Потом Вайсблат перестал учиться. Он чувствовал, что призван стать профессиональным писателем, чтобы исправить мир. Он снял меблированную комнату и принялся писать свой первый большой роман «Можно ли торговать любовью?». Вероятно, он умер бы с голоду из-за своей гордости и философии, если бы ему тайком не помогала мать. Она дала деньги на печатание романа и позаботилась, чтобы он попал в руки тем, о ком был написан, — семейству Маутенбринков.
5
Станислауса заставляют молиться окурку, он знакомится с отцом сверхчеловеков и отрекается от женщин.
Слушая рассказ Вайсблата об истории его любви, Станислаус забыл то горе, которое ему причинила Лилиан. Потом Вайсблат достал из своего шкафчика книгу.
— Вот почитай о том, каковы женщины. Так или иначе, а все сбиваются с пути.
Станислаус даже поклонился ему, исполненный благодарности, и уже собирался рассказать новому другу, настоящему поэту, историю своей любви, когда вошел Роллинг. На обратном пути с вокзала он обогнул центр города, избегая освещенных улиц.
— Не хотелось встречать еще одного унтер-офицера; этого я не смог бы уже переварить, — сказал он и швырнул пилотку на кровать.
Один за другим в комнату № 18 возвращались новобранцы, как вороны, слетающиеся на ночлег. Долговязый Иогансон вытряхнул на стол по меньшей мере двадцать булок и принялся уплетать одну за другой.

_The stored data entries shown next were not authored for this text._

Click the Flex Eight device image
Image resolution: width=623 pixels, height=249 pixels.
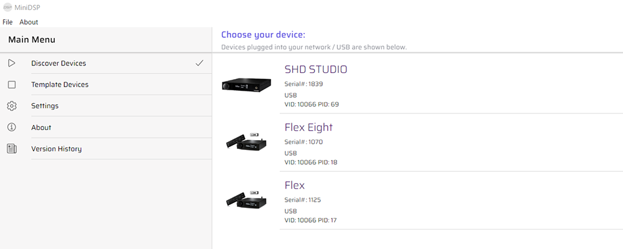coord(246,141)
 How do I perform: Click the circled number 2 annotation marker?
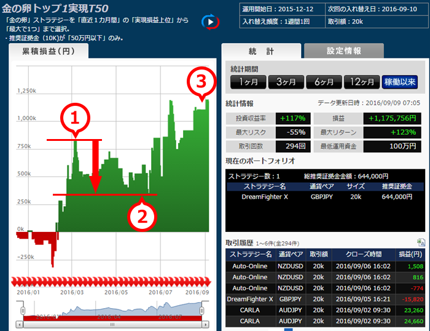142,215
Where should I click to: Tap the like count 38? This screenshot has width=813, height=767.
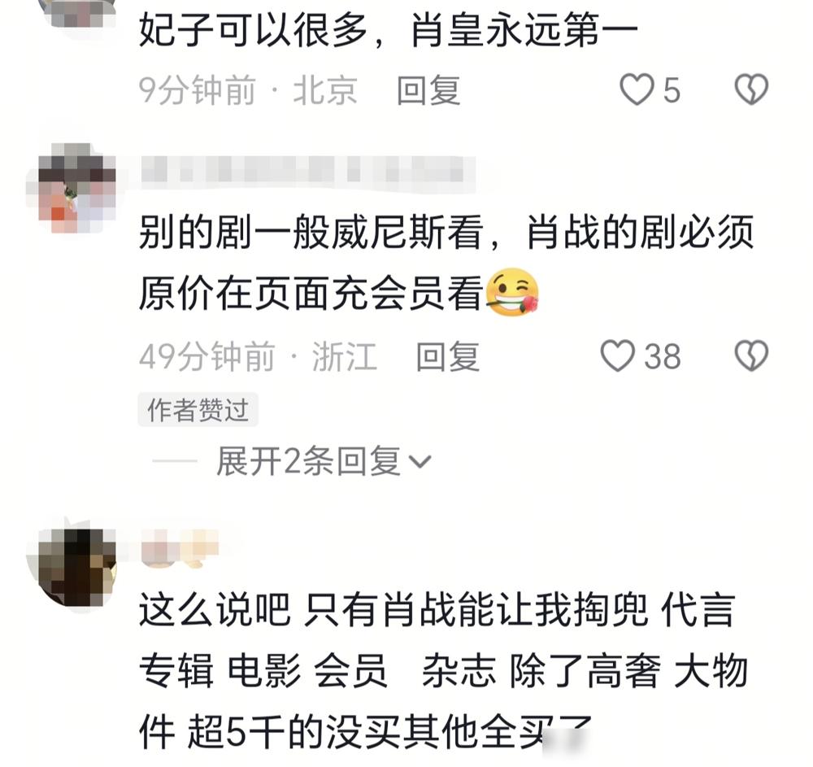click(x=662, y=357)
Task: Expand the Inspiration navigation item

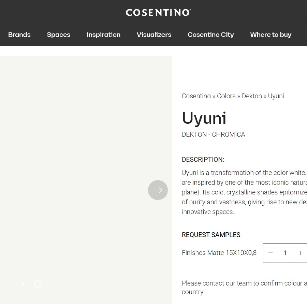Action: [103, 35]
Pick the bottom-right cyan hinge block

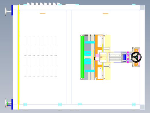click(134, 104)
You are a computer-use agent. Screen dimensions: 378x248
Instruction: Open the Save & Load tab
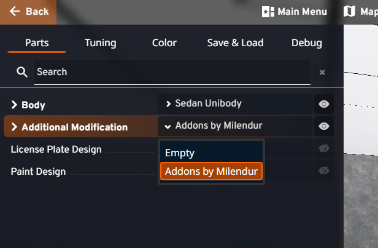click(x=235, y=43)
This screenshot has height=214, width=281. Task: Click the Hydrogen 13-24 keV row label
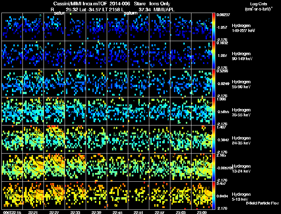241,169
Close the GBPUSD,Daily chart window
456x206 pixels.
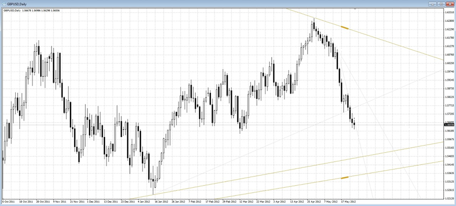tap(450, 3)
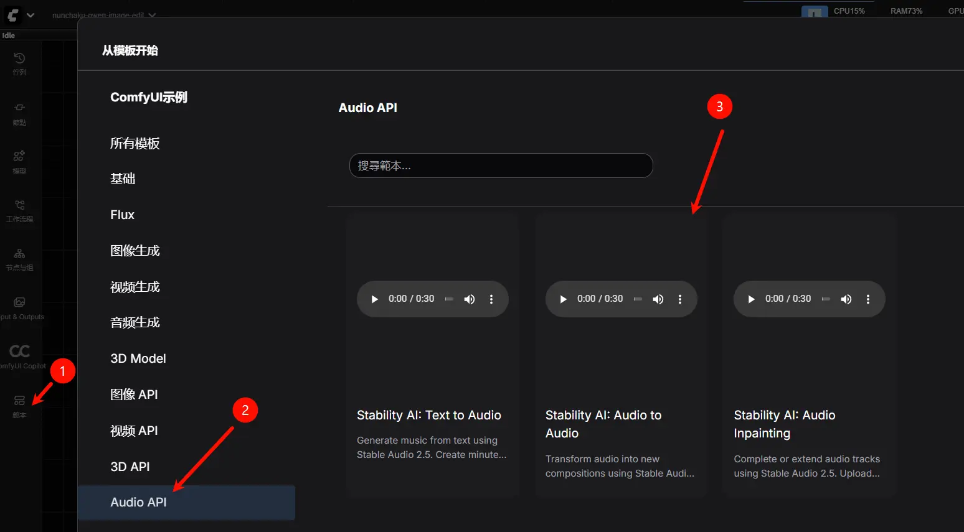Open the 所有模板 all templates list
964x532 pixels.
[135, 143]
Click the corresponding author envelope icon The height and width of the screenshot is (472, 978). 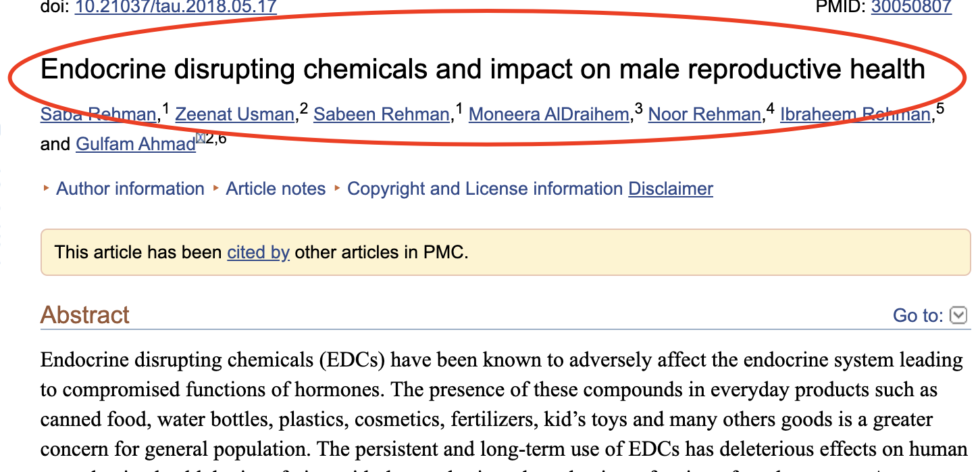coord(200,138)
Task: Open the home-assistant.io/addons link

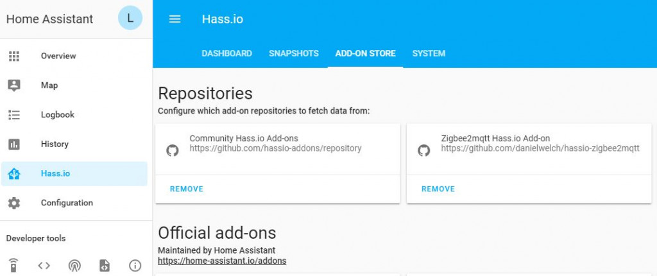Action: click(222, 261)
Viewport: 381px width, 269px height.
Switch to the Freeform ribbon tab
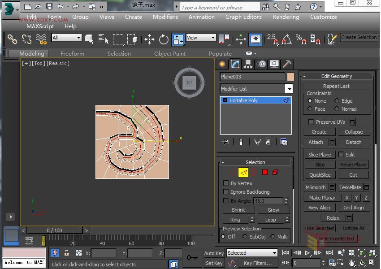pyautogui.click(x=72, y=53)
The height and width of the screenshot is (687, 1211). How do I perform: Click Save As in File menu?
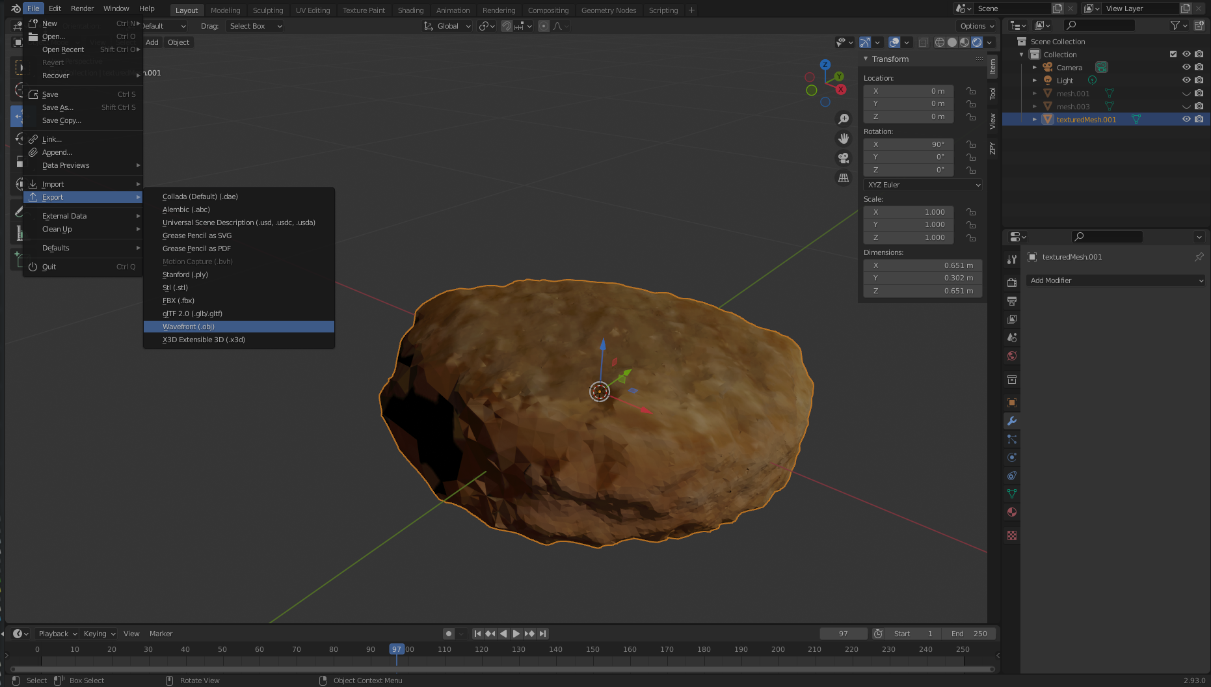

— Раньше я никогда не ел их без масла, никогда бы так не стал есть, а вот теперь ем как придется. Вот оно как.
Потом пришел Крафтчек. От него пахло ладаном. Роллинг заткнул нос.
— Вонь хуже, чем в борделе.
— Ну конечно же, тебе, евангелисту, приятнее нюхать смрад дьявола, чем благовоние мадонны, — сказал Крафтчек. Он ходил к вечерней мессе побеседовать со своим богом. Он сел, достал открытку и стал писать жене, которая вместо него хозяйничала в лавке. На открытке была изображена улыбающаяся богородица. Святая дева расставила руки так, как делают женщины, когда перематывают шерсть.
Последним пришел Маршнер. Он жевал окурок сигары и шатался. Комната наполнилась гоготаньем. Вайсблат отвернулся к стене:
— Прискакал, сатана!
Маршнер снял портупею и швырнул ее на койку.
— Ио-хо-хо, вот был денек! Эх вы, жалкие казарменные черви.
— Чем он такой особенный, этот день? — проворчал Роллинг.
Маршнер подмигнул ему и утер ладонью жирное лицо.
— Если я говорю: вот был денек — значит, был денек, и ты тотчас же заткнешься, когда узнаешь, что мы с нашим вахмистром… с нашим господином вахмистром вместе выпивали, прошу иметь в виду.